[Records from a data collection]
════════

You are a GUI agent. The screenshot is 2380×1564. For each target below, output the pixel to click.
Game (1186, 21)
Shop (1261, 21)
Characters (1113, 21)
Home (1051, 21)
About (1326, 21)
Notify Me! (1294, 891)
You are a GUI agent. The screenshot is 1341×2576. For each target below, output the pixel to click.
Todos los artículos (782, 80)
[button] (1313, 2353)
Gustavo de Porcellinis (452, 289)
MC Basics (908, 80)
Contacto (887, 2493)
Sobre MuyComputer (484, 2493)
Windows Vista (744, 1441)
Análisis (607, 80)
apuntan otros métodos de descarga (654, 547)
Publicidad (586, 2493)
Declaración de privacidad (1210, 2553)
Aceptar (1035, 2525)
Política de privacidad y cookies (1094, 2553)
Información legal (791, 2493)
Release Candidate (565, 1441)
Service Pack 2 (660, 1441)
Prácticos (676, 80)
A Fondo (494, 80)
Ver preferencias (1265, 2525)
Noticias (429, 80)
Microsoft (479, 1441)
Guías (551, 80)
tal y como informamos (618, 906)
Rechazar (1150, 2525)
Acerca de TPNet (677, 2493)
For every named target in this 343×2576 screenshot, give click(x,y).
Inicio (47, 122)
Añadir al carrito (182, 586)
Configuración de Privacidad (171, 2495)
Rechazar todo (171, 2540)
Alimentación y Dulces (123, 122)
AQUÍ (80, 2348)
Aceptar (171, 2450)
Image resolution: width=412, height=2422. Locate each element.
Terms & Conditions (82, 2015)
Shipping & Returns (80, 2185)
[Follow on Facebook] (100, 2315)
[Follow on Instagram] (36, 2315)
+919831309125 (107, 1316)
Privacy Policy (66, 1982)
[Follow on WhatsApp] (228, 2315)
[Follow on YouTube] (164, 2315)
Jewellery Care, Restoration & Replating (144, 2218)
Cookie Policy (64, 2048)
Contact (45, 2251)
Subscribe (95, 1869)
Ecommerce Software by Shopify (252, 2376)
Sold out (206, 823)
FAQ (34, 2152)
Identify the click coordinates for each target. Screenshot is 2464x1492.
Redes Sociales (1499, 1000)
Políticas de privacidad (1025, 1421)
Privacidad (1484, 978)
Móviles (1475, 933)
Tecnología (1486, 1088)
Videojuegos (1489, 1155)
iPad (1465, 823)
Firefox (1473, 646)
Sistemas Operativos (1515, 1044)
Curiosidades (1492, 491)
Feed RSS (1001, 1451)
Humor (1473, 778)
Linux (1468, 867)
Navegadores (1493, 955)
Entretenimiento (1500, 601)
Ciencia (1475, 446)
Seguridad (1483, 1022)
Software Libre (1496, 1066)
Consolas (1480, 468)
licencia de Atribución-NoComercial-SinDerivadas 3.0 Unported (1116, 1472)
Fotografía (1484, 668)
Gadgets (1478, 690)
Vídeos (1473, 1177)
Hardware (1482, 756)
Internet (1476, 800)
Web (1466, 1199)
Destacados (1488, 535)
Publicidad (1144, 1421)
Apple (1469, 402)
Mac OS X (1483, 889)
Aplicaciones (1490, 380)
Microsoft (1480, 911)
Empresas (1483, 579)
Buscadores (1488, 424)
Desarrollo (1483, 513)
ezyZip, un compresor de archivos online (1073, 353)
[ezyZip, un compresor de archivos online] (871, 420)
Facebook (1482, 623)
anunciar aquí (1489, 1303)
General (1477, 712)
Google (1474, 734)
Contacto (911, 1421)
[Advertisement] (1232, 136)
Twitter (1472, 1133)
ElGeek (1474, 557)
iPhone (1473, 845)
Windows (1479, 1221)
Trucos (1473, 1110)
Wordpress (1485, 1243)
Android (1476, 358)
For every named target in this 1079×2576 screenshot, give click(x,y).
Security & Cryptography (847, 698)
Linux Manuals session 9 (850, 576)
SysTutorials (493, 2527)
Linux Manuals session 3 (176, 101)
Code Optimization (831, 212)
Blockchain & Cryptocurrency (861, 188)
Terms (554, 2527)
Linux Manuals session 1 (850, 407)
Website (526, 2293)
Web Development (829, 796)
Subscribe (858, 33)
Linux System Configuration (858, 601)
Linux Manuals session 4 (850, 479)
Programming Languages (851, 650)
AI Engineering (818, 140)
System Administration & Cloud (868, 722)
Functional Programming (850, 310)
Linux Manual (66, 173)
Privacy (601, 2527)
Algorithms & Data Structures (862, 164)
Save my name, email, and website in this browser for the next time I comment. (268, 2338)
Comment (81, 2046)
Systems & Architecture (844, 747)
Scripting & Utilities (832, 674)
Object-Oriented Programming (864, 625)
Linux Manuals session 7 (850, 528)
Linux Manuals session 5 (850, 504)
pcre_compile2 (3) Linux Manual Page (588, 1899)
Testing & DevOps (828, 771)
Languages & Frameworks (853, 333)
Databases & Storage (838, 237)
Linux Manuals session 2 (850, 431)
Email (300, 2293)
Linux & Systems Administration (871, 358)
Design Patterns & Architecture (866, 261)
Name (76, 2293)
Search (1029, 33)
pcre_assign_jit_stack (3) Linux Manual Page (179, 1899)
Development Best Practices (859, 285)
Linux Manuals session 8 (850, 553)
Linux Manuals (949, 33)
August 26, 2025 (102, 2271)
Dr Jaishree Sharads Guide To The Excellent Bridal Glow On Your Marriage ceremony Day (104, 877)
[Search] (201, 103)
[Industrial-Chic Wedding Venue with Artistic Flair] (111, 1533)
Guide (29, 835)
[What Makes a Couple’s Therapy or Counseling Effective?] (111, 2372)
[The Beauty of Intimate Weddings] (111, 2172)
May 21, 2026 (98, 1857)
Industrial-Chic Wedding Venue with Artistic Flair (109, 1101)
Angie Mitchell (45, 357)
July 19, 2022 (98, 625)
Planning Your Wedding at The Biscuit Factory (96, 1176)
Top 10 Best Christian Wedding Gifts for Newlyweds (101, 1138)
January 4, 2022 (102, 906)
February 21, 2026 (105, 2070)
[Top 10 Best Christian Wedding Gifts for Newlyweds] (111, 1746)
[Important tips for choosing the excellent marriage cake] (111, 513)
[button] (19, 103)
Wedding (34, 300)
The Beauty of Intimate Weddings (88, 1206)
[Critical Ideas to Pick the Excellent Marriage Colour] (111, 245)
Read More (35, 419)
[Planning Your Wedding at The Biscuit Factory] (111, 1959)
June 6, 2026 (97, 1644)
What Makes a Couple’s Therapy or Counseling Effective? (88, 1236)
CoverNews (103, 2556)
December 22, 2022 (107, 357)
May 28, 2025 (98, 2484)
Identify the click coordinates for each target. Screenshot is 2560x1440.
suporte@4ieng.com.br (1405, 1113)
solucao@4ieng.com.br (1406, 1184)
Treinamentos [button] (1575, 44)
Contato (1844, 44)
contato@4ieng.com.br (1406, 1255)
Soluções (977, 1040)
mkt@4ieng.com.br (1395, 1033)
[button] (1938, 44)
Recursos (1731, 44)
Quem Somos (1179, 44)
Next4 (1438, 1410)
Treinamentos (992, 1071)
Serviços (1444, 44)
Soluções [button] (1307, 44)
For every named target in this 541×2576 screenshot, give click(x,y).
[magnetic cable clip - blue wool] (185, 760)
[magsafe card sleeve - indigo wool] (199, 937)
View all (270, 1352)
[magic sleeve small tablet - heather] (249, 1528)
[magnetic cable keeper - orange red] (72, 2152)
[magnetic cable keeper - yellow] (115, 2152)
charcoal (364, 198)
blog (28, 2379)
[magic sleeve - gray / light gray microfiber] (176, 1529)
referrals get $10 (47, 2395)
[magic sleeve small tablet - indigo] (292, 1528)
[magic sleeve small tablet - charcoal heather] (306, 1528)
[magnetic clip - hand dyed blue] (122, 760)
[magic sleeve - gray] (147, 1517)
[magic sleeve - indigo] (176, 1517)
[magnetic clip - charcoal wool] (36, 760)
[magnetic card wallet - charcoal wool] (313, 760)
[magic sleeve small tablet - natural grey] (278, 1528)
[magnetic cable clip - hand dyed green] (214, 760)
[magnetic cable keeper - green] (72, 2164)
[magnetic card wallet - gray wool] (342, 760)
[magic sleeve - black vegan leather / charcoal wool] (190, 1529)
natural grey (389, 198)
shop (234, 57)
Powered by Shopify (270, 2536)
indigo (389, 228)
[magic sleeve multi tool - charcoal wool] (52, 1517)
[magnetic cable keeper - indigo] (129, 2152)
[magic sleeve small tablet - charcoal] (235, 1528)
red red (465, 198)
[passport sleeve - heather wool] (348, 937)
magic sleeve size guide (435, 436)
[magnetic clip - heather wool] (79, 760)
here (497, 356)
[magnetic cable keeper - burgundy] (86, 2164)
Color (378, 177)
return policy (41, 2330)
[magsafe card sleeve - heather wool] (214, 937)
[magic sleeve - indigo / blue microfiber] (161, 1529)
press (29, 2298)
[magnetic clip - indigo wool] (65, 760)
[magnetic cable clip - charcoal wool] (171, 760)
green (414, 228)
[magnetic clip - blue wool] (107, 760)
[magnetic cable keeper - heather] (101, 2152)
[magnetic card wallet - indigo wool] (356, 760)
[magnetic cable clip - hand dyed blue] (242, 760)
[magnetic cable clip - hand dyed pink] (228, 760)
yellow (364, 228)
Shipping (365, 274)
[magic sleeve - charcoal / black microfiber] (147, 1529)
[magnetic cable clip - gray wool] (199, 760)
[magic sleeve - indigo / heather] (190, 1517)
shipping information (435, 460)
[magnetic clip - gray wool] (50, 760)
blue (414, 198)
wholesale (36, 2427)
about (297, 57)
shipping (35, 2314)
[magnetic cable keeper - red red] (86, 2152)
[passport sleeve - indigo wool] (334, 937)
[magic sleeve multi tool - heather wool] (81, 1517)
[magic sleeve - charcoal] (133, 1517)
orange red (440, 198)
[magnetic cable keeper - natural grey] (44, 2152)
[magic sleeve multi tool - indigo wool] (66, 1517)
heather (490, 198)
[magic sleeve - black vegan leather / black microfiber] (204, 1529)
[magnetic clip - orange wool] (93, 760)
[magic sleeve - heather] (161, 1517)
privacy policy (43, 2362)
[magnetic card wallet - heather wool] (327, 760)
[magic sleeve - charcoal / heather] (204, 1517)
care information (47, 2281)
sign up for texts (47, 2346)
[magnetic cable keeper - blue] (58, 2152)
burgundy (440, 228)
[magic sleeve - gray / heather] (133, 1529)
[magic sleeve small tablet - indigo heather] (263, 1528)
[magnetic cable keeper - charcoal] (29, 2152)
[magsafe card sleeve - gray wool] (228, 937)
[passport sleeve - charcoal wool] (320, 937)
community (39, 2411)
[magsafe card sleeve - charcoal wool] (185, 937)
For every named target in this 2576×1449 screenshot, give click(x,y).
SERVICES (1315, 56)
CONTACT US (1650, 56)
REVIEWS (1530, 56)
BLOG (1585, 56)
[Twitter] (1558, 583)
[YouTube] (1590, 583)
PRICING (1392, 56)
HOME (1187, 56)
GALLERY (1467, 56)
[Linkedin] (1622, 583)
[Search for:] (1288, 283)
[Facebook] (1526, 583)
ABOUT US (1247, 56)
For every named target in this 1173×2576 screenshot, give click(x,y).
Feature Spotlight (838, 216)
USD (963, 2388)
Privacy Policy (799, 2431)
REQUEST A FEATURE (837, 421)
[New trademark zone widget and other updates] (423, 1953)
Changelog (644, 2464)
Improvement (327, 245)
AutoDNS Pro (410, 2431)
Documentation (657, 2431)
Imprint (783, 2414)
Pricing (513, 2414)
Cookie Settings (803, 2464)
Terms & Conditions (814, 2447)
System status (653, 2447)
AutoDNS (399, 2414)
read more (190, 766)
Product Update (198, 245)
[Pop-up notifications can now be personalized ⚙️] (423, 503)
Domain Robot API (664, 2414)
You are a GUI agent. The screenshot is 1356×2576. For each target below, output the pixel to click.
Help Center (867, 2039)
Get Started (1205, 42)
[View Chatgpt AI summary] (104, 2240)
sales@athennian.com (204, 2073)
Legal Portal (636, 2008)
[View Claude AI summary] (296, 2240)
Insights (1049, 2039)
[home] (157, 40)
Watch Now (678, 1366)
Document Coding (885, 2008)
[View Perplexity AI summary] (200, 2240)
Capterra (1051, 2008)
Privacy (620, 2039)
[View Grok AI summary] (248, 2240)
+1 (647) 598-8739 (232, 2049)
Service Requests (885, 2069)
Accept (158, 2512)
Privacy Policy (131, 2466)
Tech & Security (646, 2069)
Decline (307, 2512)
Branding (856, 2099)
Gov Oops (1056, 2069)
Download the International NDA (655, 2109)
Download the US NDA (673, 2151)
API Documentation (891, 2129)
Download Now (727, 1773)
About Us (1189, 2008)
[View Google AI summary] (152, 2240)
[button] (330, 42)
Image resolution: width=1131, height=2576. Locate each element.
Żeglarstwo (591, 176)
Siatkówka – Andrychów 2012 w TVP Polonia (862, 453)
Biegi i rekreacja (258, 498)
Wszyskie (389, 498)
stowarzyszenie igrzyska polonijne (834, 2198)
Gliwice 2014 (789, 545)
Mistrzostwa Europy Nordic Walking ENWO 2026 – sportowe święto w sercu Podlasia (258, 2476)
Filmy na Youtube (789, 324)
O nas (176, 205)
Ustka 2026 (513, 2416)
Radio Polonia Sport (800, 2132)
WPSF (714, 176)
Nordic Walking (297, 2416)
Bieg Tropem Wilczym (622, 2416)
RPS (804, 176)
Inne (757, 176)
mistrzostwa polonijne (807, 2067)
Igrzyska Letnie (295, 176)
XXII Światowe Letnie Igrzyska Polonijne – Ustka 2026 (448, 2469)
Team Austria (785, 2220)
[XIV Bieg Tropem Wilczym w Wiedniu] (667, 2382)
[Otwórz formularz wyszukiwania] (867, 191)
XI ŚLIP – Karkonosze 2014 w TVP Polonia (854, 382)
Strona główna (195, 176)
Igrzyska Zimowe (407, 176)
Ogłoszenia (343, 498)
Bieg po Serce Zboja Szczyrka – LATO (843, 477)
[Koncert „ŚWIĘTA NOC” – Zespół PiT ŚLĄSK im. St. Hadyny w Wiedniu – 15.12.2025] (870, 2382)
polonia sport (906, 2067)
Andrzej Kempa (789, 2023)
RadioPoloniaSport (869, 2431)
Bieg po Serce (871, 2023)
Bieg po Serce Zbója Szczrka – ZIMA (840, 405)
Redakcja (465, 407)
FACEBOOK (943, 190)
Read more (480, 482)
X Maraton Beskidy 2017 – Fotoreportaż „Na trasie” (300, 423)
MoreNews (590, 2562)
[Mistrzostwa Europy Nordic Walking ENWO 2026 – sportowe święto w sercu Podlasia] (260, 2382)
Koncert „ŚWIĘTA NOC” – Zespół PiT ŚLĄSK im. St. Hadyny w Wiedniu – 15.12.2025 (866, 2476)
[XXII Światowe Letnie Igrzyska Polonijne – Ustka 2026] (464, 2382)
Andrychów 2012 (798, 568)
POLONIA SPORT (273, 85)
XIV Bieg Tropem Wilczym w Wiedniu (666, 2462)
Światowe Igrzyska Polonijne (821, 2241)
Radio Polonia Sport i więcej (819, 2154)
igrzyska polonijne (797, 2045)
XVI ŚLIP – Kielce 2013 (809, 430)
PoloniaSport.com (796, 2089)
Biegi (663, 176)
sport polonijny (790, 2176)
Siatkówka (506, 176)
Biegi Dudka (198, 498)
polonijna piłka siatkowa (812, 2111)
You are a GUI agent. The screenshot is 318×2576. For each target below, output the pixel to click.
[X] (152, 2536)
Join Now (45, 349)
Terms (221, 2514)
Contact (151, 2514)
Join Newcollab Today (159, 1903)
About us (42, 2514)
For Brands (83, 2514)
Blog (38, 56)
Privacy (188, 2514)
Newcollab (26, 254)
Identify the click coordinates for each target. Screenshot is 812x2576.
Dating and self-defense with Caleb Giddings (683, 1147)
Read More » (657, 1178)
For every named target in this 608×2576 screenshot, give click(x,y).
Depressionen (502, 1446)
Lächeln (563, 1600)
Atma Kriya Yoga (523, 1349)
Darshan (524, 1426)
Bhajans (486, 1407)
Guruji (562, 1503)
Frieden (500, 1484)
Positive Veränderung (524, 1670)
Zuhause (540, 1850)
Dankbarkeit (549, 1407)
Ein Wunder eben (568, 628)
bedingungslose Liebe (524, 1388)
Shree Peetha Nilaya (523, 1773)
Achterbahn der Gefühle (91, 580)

════════

Task brief> Extract exactly and only the lines above from the line containing "AQUÍ (80, 2348)" through the line containing "Subscribe (858, 33)", both end lines included.

Written answer>
AQUÍ (80, 2348)
Aceptar (171, 2450)
Image resolution: width=412, height=2422. Locate each element.
Terms & Conditions (82, 2015)
Shipping & Returns (80, 2185)
[Follow on Facebook] (100, 2315)
[Follow on Instagram] (36, 2315)
+919831309125 (107, 1316)
Privacy Policy (66, 1982)
[Follow on WhatsApp] (228, 2315)
[Follow on YouTube] (164, 2315)
Jewellery Care, Restoration & Replating (144, 2218)
Cookie Policy (64, 2048)
Contact (45, 2251)
Subscribe (95, 1869)
Ecommerce Software by Shopify (252, 2376)
Sold out (206, 823)
FAQ (34, 2152)
Identify the click coordinates for each target. Screenshot is 2464x1492.
Redes Sociales (1499, 1000)
Políticas de privacidad (1025, 1421)
Privacidad (1484, 978)
Móviles (1475, 933)
Tecnología (1486, 1088)
Videojuegos (1489, 1155)
iPad (1465, 823)
Firefox (1473, 646)
Sistemas Operativos (1515, 1044)
Curiosidades (1492, 491)
Feed RSS (1001, 1451)
Humor (1473, 778)
Linux (1468, 867)
Navegadores (1493, 955)
Entretenimiento (1500, 601)
Ciencia (1475, 446)
Seguridad (1483, 1022)
Software Libre (1496, 1066)
Consolas (1480, 468)
licencia de Atribución-NoComercial-SinDerivadas 3.0 Unported (1116, 1472)
Fotografía (1484, 668)
Gadgets (1478, 690)
Vídeos (1473, 1177)
Hardware (1482, 756)
Internet (1476, 800)
Web (1466, 1199)
Destacados (1488, 535)
Publicidad (1144, 1421)
Apple (1469, 402)
Mac OS X (1483, 889)
Aplicaciones (1490, 380)
Microsoft (1480, 911)
Empresas (1483, 579)
Buscadores (1488, 424)
Desarrollo (1483, 513)
ezyZip, un compresor de archivos online (1073, 353)
[ezyZip, un compresor de archivos online] (871, 420)
Facebook (1482, 623)
anunciar aquí (1489, 1303)
General (1477, 712)
Google (1474, 734)
Contacto (911, 1421)
[Advertisement] (1232, 136)
Twitter (1472, 1133)
ElGeek (1474, 557)
iPhone (1473, 845)
Windows (1479, 1221)
Trucos (1473, 1110)
Wordpress (1485, 1243)
Android (1476, 358)
For every named target in this 1079×2576 screenshot, give click(x,y).
Security & Cryptography (847, 698)
Linux Manuals session 9 (850, 576)
SysTutorials (493, 2527)
Linux Manuals session 3 (176, 101)
Code Optimization (831, 212)
Blockchain & Cryptocurrency (861, 188)
Terms (554, 2527)
Linux Manuals session 1 (850, 407)
Website (526, 2293)
Web Development (829, 796)
Subscribe (858, 33)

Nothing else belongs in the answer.